▸ **Data for the task**
○ ○ ○

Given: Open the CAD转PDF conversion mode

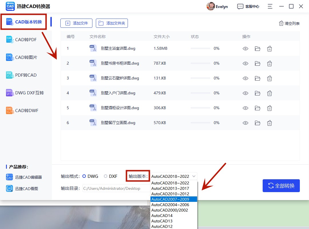Looking at the screenshot, I should coord(25,39).
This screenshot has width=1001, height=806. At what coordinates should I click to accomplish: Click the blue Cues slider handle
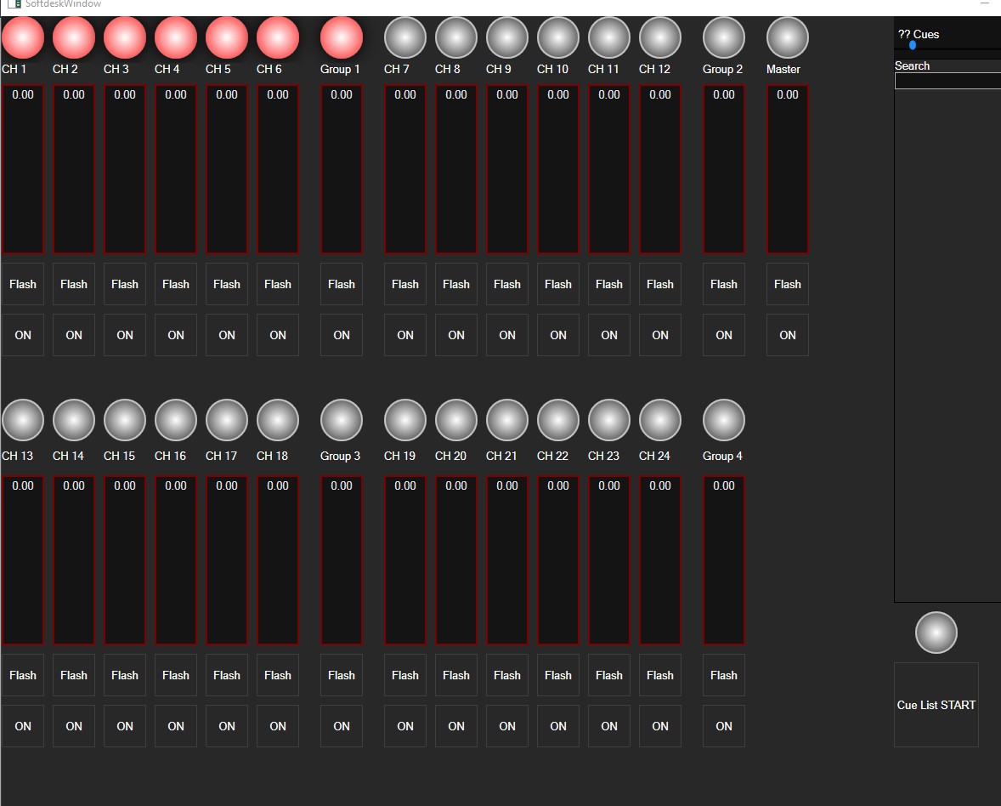coord(913,45)
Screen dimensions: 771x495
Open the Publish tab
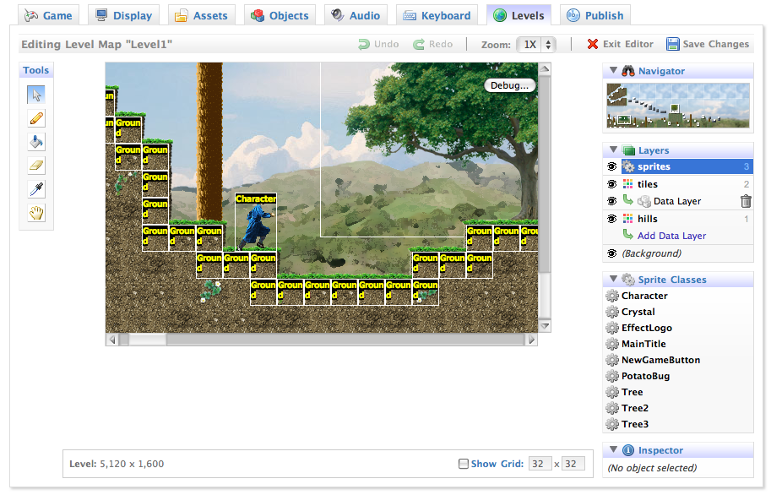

○ ○ ○

▸ **Problem to solve**
In the copy, no picture may appear; the records themselves must be output exactly.

▸ **Response below**
Given: Open the CAD转PDF conversion mode

Looking at the screenshot, I should coord(25,39).
This screenshot has width=1001, height=806. At what coordinates should I click to accomplish: Click the blue Cues slider handle
coord(913,45)
Screen dimensions: 771x495
Open the Publish tab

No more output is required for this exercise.